Engineering Contradictions & Design Principles
Engineering Contradiction Analysis
1Adaptability or versatility
If engineers use subjective criteria assessment to determine formal verification suitability, then the process allows flexibility in interpretation, but it leads to misclassification and inconsistent results
Solution Approach 1:
The patent replaces the manual, subjective assessment process with an automated machine learning classification system. The ML engine objectively evaluates design features and determines formal verification suitability without human intervention, eliminating the inconsistency and misclassification issues inherent in subjective engineering judgment while maintaining the flexibility to adapt to different design types through configurable features.
2Reliability
If engineers manually assess design suitability for formal verification, then they can apply expertise and judgment, but it consumes significant time and resources
Solution Approach 1:
The patent performs preliminary automated assessment of design suitability for formal verification before engineers invest significant time in detailed analysis. The machine learning engine quickly evaluates key design features and provides a preliminary classification, allowing engineers to focus their expert judgment only on cases that require further human review, thereby reducing overall assessment time while maintaining reliability.
Solution Approach 2:
The system enables designs to self-assess their suitability for formal verification through automated feature extraction and classification.
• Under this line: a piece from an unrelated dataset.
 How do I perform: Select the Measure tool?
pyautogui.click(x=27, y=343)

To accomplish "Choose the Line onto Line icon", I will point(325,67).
The ML engine independently evaluates design characteristics without requiring manual engineering assessment, freeing engineers from routine classification tasks and allowing them to focus on more complex verification challenges.
3Manufacturing precision
If formal verification is applied to unsuitable designs, then comprehensive verification coverage may be achieved, but it wastes computational resources and time
Solution Approach 1:
The patent performs preliminary classification of design suitability for formal verification before the actual verification process begins. The machine learning engine evaluates design features and identifies unsuitable designs early, preventing waste of computational resources on designs that would not benefit from formal verification, while ensuring that suitable designs proceed to comprehensive verification coverage.
4Loss of energy
If formal verification is not applied to suitable designs, then resources are conserved, but valuable bugs may escape detection
Solution Approach 1:
The patent performs preliminary identification of designs suitable for formal verification using machine learning classification. This early identification ensures that designs capable of benefiting from formal verification are correctly flagged and proceed to comprehensive verification, preventing bug escape while avoiding unnecessary verification of unsuitable designs, thus optimizing resource conservation.
Data Source
AI summary
The present disclosure relates to a method for electronic design verification. Embodiments may include receiving, using a processor, an electronic design and providing at least a portion of the electronic design to a machine learning engine. Embodiments may further include automatically determining, based upon, at least in part, an output of the machine learning engine whether or not the at least a portion of the electronic design is amenable to formal verification.